SELECTED PASSAGE:
Most of us know what sexual harassment is on an intellectual level, but it's not as easy to identify it when it happens until it's too late and the situation has gotten out of control. Often, in the initial stages of sexual harassment, an employee will dismiss the behavior, believing that it will stop if he or she just ignores it. However, if you can identify the behavior early, you have a better chance of speaking up and getting it to stop before things get out of control.

Here is what you should look for as a sign of the subtle beginnings of sexual harassment:

Basic flirting: The sexual harassment usually starts as simple flirting. Maybe your coworker or supervisor comments on your hair or your dress, saying that you look nice today. Maybe the flirting involves a kind of flirtatious banter that you can feel is definitely sexual harassment.

Passing off sexual behavior as silly or fun: If someone acts in a sexually harassing way, by touching you inappropriately or making an inappropriate comment, the harasser will often try to laugh it off as if it's socially fine. Don't fall for this.

Putting out feelers for mutual interest: The sexual harasser might say something revealing about his or her feelings toward you, to find out if there's mutual interest. When these constantly continue, even though you don't respond with interest, it could be sexual harassment.

Stalking from a distance: Perhaps this person is present all the time, almost in a stalking way. It might start in an innocent way and progress to actual stalking.

If you're experiencing anything like the above, you may want to speak up before the symptoms turn into more direct harassment. You will want to be polite and direct. Don't accuse the person of sexually harassing you, just identify the behavior and say that it's making your uncomfortable. If the behavior worsens or continues, then you may want to speak with a supervisor or the human resources department.

EXERCISE REQUIREMENTS: In the passage on early signs of workplace sexual harassment, reproduce the text from "Passing off sexual" up to and including "to actual stalking." word for word.

GIVEN INFORMATION:
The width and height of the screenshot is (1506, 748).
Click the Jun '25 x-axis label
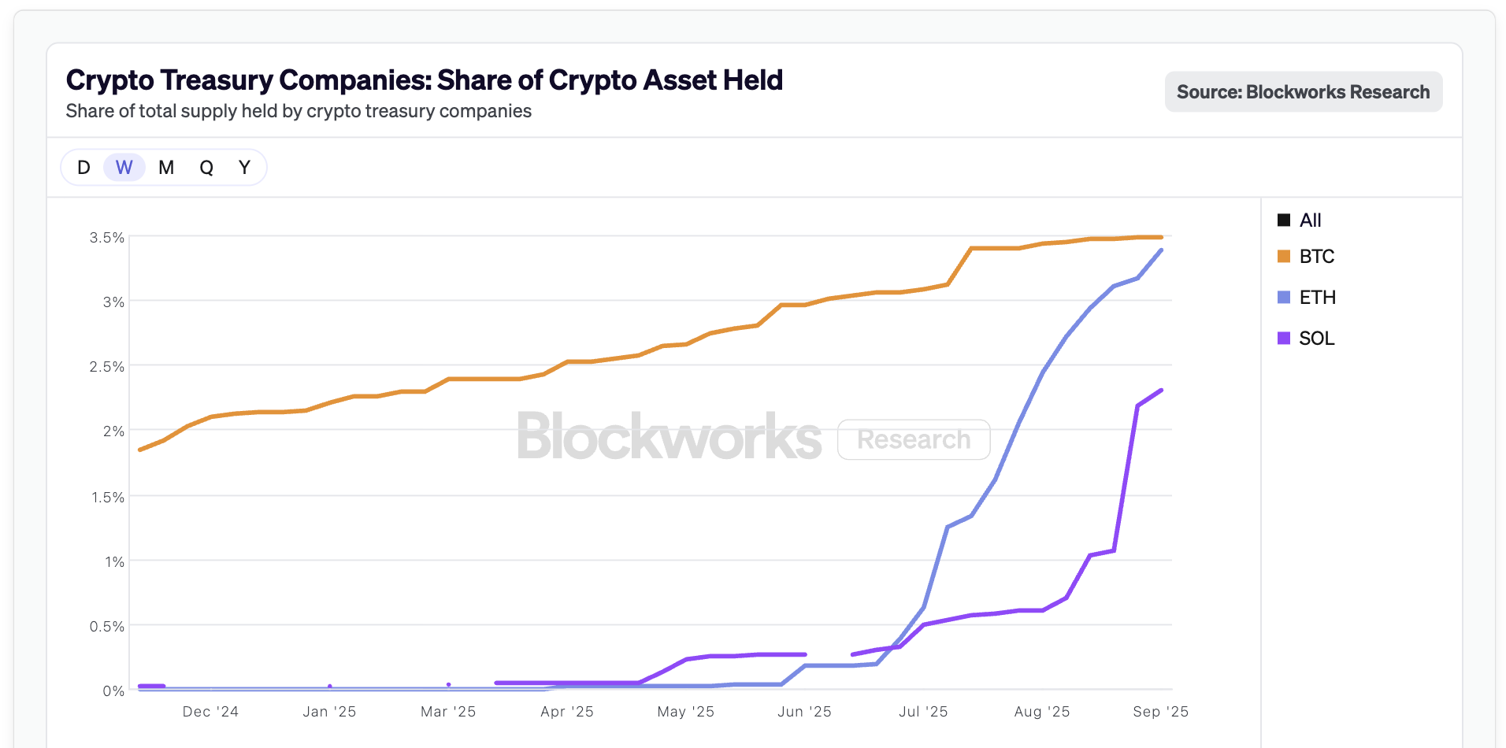(x=804, y=712)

TASK OUTPUT:
Passing off sexual behavior as silly or fun: If someone acts in a sexually harassing way, by touching you inappropriately or making an inappropriate comment, the harasser will often try to laugh it off as if it's socially fine. Don't fall for this.

Putting out feelers for mutual interest: The sexual harasser might say something revealing about his or her feelings toward you, to find out if there's mutual interest. When these constantly continue, even though you don't respond with interest, it could be sexual harassment.

Stalking from a distance: Perhaps this person is present all the time, almost in a stalking way. It might start in an innocent way and progress to actual stalking.